Mick McManus

Personal information
- Born: William George Matthews 11 January 1920 Camberwell, London, England
- Died: 22 May 2013 (aged 93) Brinsworth House, Twickenham, Richmond

Professional wrestling career
- Billed height: 5 ft 6 in (168 cm)
- Billed weight: 12 st 7 lb/175 lb (79 kg)
- Trained by: John Ruskin Amateur Wrestling Club
- Debut: 1947
- Retired: 1982

= Mick McManus (wrestler) =

British professional wrestler (1920–2013)

Mick McManus (born William George Matthews; 11 January 1920 – 22 May 2013) was an English professional wrestler. The role he played was noted as a heel European wrestler and often went by the nicknames "The Man You Love to Hate", "Rugged South London Tough Guy" and "The Dulwich Destroyer".

==Early life==
McManus was born in Camberwell, south London. After leaving school he worked in a drawing office and then for a firm of printers. He began training as a wrestler, and during the Second World War helped teach Royal Air Force personnel in the sport. His first professional performance took place in 1945, while on a posting to Australia.

==Wrestling career==
McManus was one of the most notorious heels in British wrestling history. Like Mark Rocco and Kendo Nagasaki, he bent the rules as far as they could go without being disqualified, much to the fury of the crowd. He was also well known for using short range forearm jabs in matches. He became famous for his trademark black trunks and cropped black hair and for his dislike of having his cauliflowered ears attacked by opponents, resulting in the catchphrase "Not the ears, not the ears".

McManus made more television appearances than any other wrestler in a career which spanned more than 20 years. Losing to Peter Preston by disqualification during his later years, he lost the European Middleweight title on television to a younger wrestler Mal Sanders.

McManus won his first wrestling title, the British Welterweight Championship, in 1949 by defeating Eddie Capelli for the vacant championship. He dropped the title to Jack Dempsey in 1957 but regained it from Dempsey. He dropped the title to him the following year, however. His 1963 bout against Jackie Pallo was watched by over 20 million people on British television. On 13 November 1967, McManus won the British Middleweight Championship with a victory over Clayton Thomson. Thomson regained the title in a rematch two months later. McManus also won the European Middleweight Championship in June 1968 by defeating Vic Faulkner. Faulkner regained the title belt in September, but McManus won it back in April 1971. He held the championship for almost seven years before losing it to Mal Sanders. McManus and Sanders traded the belt back and forth in matches that year and into the following year, with McManus holding the title a total of four times.

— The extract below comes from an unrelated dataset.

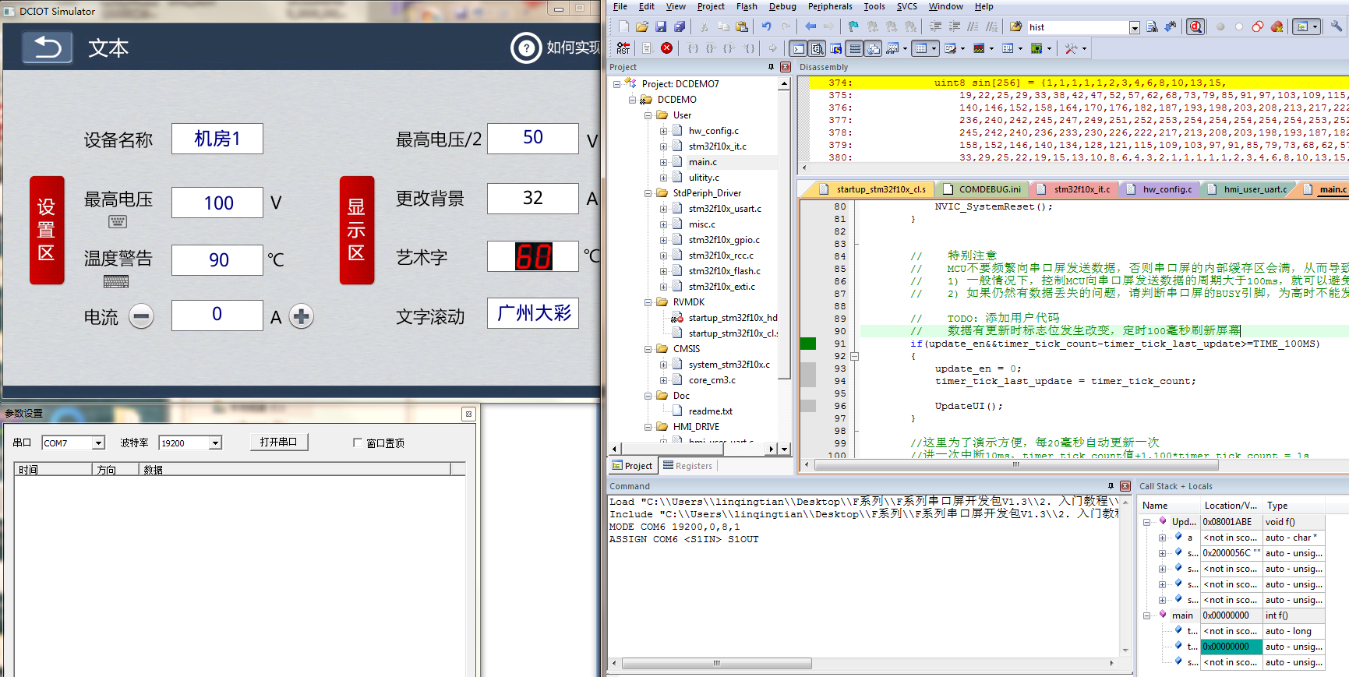Click the Undo toolbar icon

[x=767, y=27]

Concurrently with his career in the wrestling ring, McManus ran the London office of professional wrestling promotion firm Dale Martin as a booker, determining the matches and their results.

==Later life==
After McManus retired from active wrestling in 1982, he advised London Weekend Television, until professional wrestling was taken off the air in 1988. He later worked in public relations, owned The Royal Hotel pub (closed in 2009) in Stoughton, Guildford, Surrey, and became a connoisseur of antique porcelain. He also continued to advise professional wrestling promoters.

== Personal life and death ==
McManus was married to Barbara, who predeceased him (in January 2013); they had one son, Tony.

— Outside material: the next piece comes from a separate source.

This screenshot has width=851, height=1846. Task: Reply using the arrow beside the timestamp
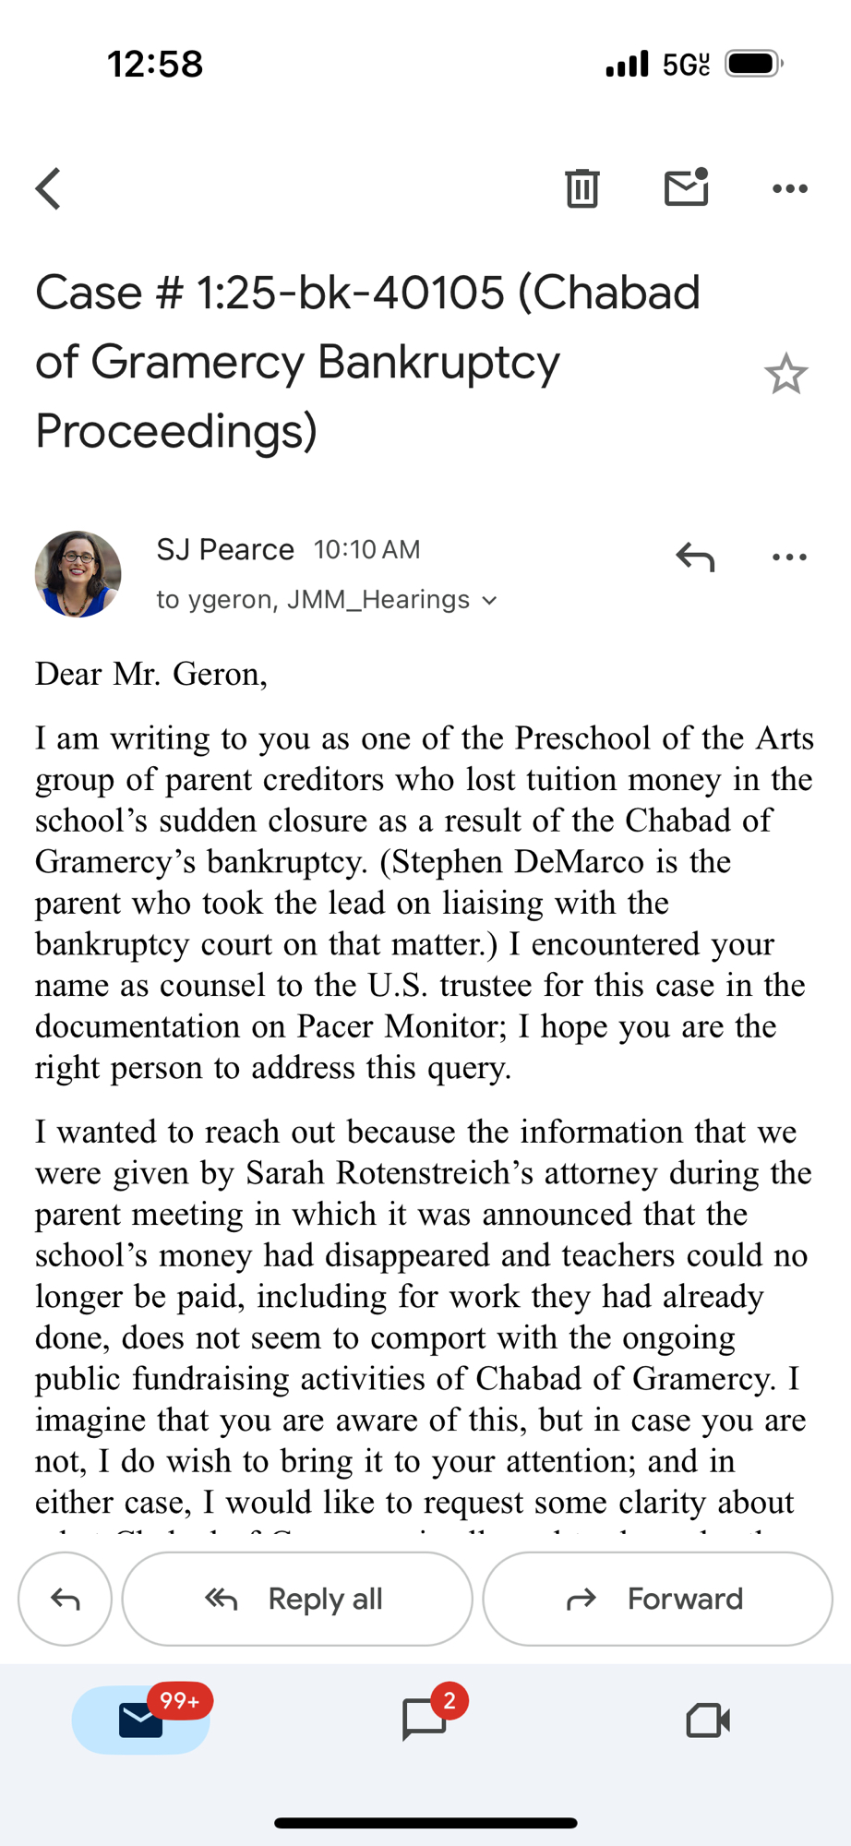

Joe D'Orazio, president of the British Wrestlers Reunion, said: I am deeply saddened to announce the death of the legend that was Mick McManus, who passed away at 1am this morning. Mick never recovered from the loss of his beloved wife Barbara and lost the will to live, despite the loving care of the nurses at the celebrity home for retired actors Brinsworth House where he lived out his final days. Even the arrival of his old friend Lord Attenborough recently, failed to lift his spirits, refusing all food and drink until he quietly slipped into a coma three days ago. He was 93.

In his prime, McManus went by the names of "The Man You Love To Hate" and "Rugged South London Tough Guy". The Sun, the newspaper in which he wrote a weekly column, commented that McManus had made more televised wrestling appearances than any other British wrestler, in a televised career that spanned 26 years.

==In popular culture==
McManus also appeared as part of the European version of the Legends of Wrestling II video game. British pop artist Peter Blake often cites McManus as a major influence on his 'wrestlers' series of paintings due to his admiration of his wrestling persona; Blake famously painted Kendo Nagasaki's portrait as part of the series.

McManus is alluded to in Morecambe and Wise's Mastermind" sketch, which ends with Ernie Wise getting quizmaster Magnus Magnusson's name wrong and saying "This is a rotten game, Mr. McManus. I'll never watch you wrestle again!" He was also compared to English author Jilly Cooper, by a reviewer of her book Jolly Super Too, citing an opinion that they were both figures the public loved to hate.

==Championships and accomplishments==
- British Middleweight Championship (once)
- British Welterweight Championship (2 times)
- European Middleweight Championship (4 times)
- Wrestling Observer Newsletter Hall of Fame (Class of 2012)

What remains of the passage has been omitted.